# [TASK REQUIREMENTS]
- 1) In the article on Thailand's December 2007 general election, how many lower house seats did the People's Power Party win?
- 2) Reproduce, word for word, the passage of the article on Thailand's 2007 election that opens with the words containing "The pro-Thaksin People’s" and closes with "in the capital.".

# [ARTICLE]
>>>

The general election in Thailand of December 23, 2007 was supposed to bring the country back to democratically elected administration after a year of military rule, but it is unlikely to resolve the country’s deep divisions and bitter resentments among its population. It seems that Thailand’s political crisis is leading to another deadlock with deepening polarisation between rural and urban population.

Polarisation of Thai society

The majority – the 60% rural population – have been supporting Thaksin populist programmes, particularly in the country’s north and northeast. These groups were neglected by the traditional political elites before Thaksin came to power in 2001. Under Thaksin, his policies, like cracking down on the drug trade, subsidising healthcare and initiating poverty-reduction programmes, have dramatically lifted incomes in some of Thailand’s poorest regions.

On the other hand, the rural population’s economic contribution, mainly through agricultural activities such as rice cultivation, accounts for around 10% of Thai GDP, but manufacturing, electronic and service industries, concentrated mainly in urban areas such as Bangkok, account for 80% of GDP. This means that the almost 40% – the working class – though in minority, is playing the major role in contributing to Thailand’s economy and generating the huge profits needed by the capitalist class.

However, in 2005, under the blows of rising oil prices and inflation, severe droughts and floods, the increasing Southern Thailand insurgency and the tourism aftershocks of the Tsunami on December 26, 2004, economic growth slumped to 4.5% from 5 – 7% in the previous years. This economic slowdown and the impact of the neo-liberal policies of Thaksin had very much affected the working class and much of the population in the urban areas, especially in Bangkok. This triggered protests and demonstrations against Thaksin that led to his downfall. But because of Thaksin’s populist policies, now the poor, especially the rural population, are hoping that his return to government would bring back the benefits that they enjoyed under him.

The pro-Thaksin People’s Power Party (PPP) was formed by Thaksin supporters to contest elections on December 23 after their former party – Thai Rak Thai (Thais loves Thais) – was dissolved by the country’s Constitutional Tribunal in May 2006. It won 233 out of the 480 lower house seats in the election. The PPP gained the majority of its votes from its northern and north-eastern strongholds where rural populations are concentrated, winning 59 percent and 71 percent of the popular vote, respectively. Its close rival, the Democrat Party, which the military tacitly backed as the alternative to the PPP, only managed to gain 165 seats from its traditional stronghold in the South and Bangkok, where the anti-Thaksin populations live – in the Muslim insurgent areas of the south and the working class and middle class concentrated in the capital.

<<<

# [RECORDS]
>>>

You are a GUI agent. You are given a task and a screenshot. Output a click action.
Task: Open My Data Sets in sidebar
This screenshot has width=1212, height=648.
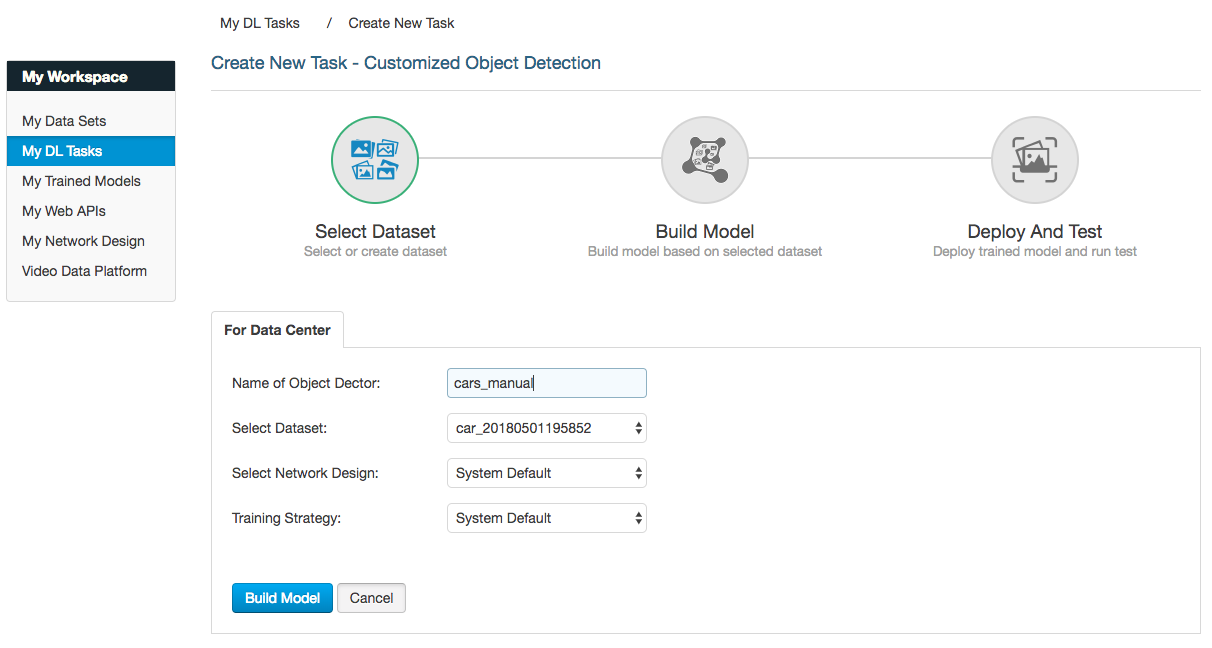pyautogui.click(x=64, y=121)
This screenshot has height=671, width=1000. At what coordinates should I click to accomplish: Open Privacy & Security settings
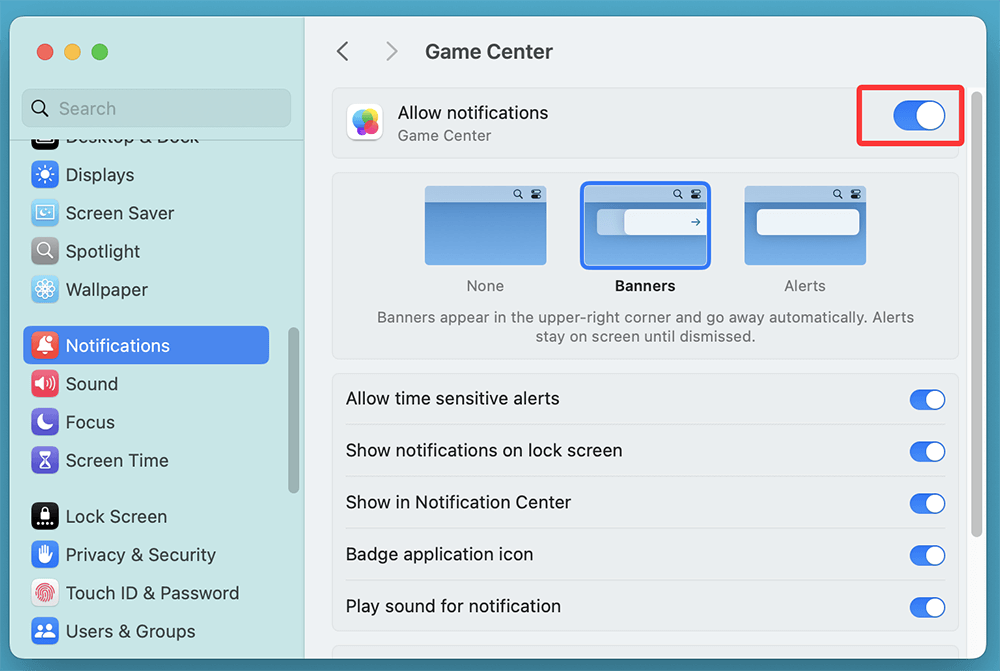[x=44, y=555]
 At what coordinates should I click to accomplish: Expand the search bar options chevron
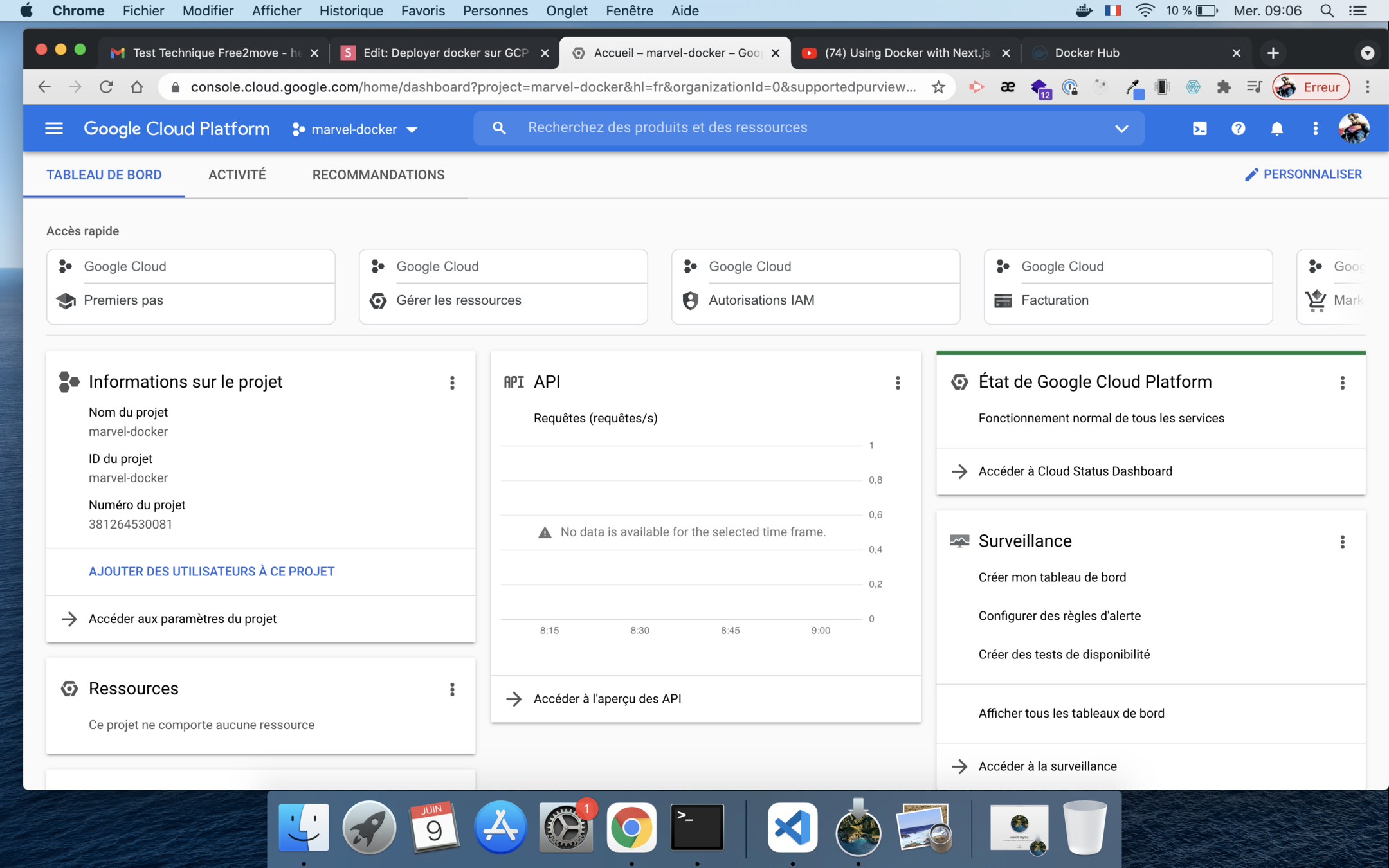[1121, 129]
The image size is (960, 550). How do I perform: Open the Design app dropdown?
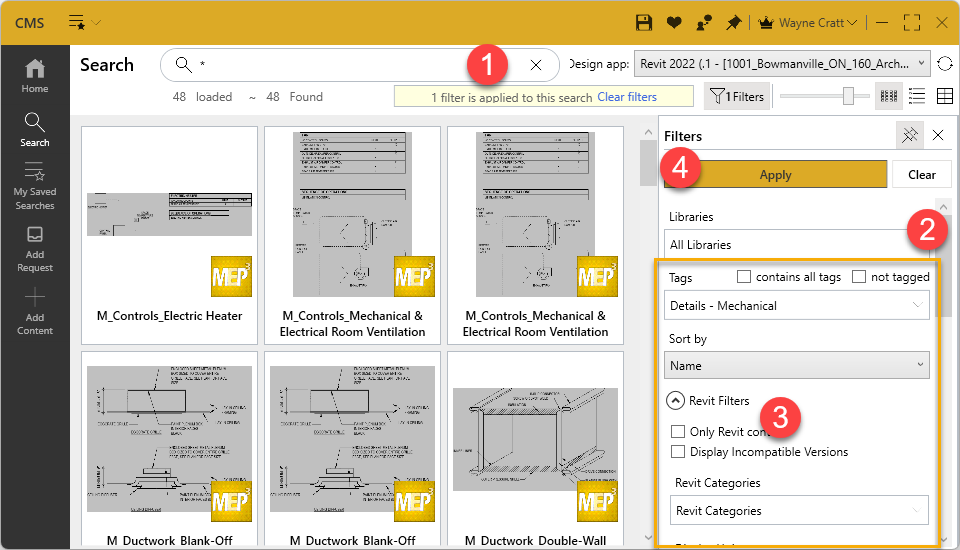[782, 64]
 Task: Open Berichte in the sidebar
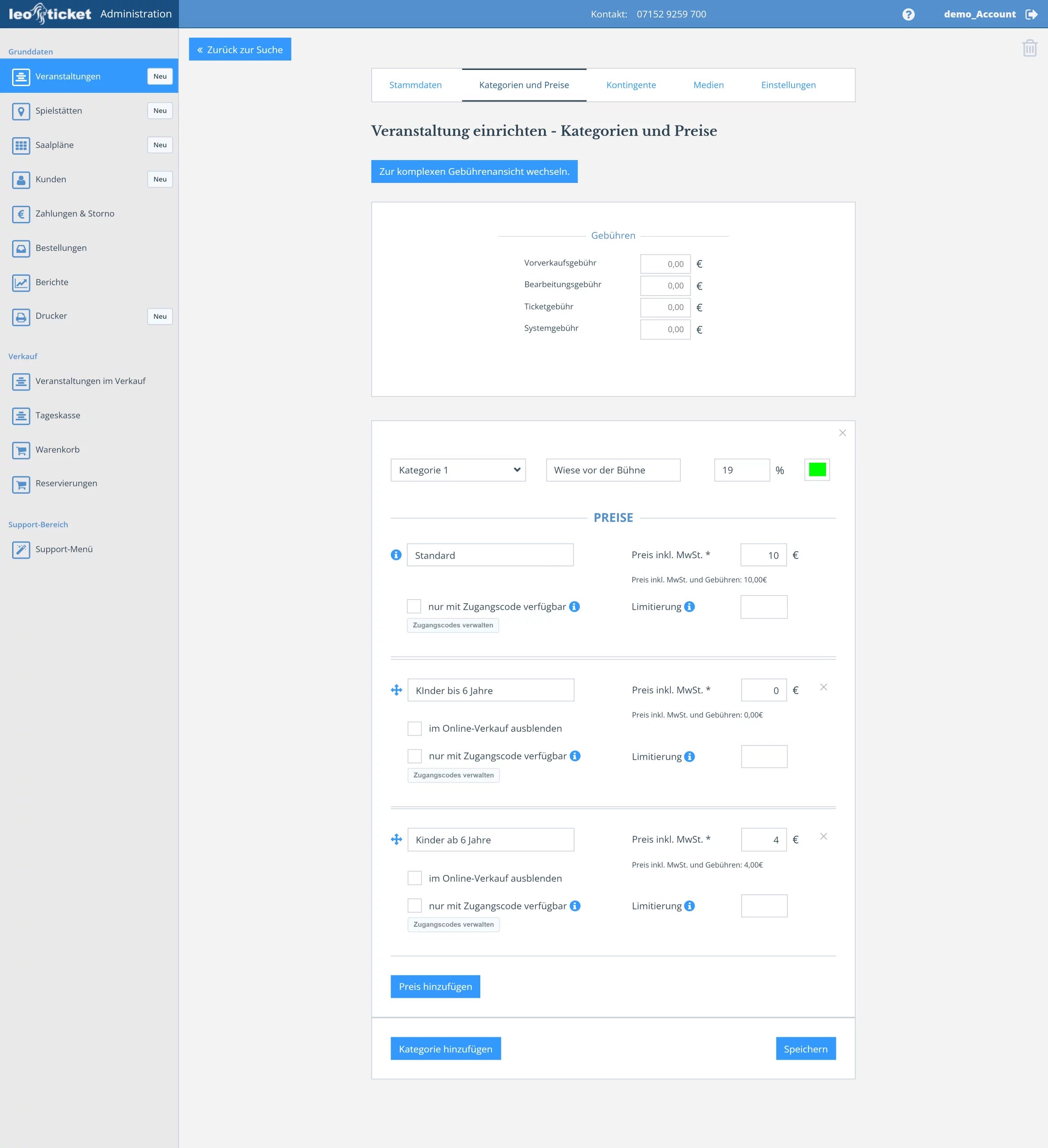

<<<

# [THE REPLIES]
- 1) 233 of the 480 seats.

- 2)
The pro-Thaksin People’s Power Party (PPP) was formed by Thaksin supporters to contest elections on December 23 after their former party – Thai Rak Thai (Thais loves Thais) – was dissolved by the country’s Constitutional Tribunal in May 2006. It won 233 out of the 480 lower house seats in the election. The PPP gained the majority of its votes from its northern and north-eastern strongholds where rural populations are concentrated, winning 59 percent and 71 percent of the popular vote, respectively. Its close rival, the Democrat Party, which the military tacitly backed as the alternative to the PPP, only managed to gain 165 seats from its traditional stronghold in the South and Bangkok, where the anti-Thaksin populations live – in the Muslim insurgent areas of the south and the working class and middle class concentrated in the capital.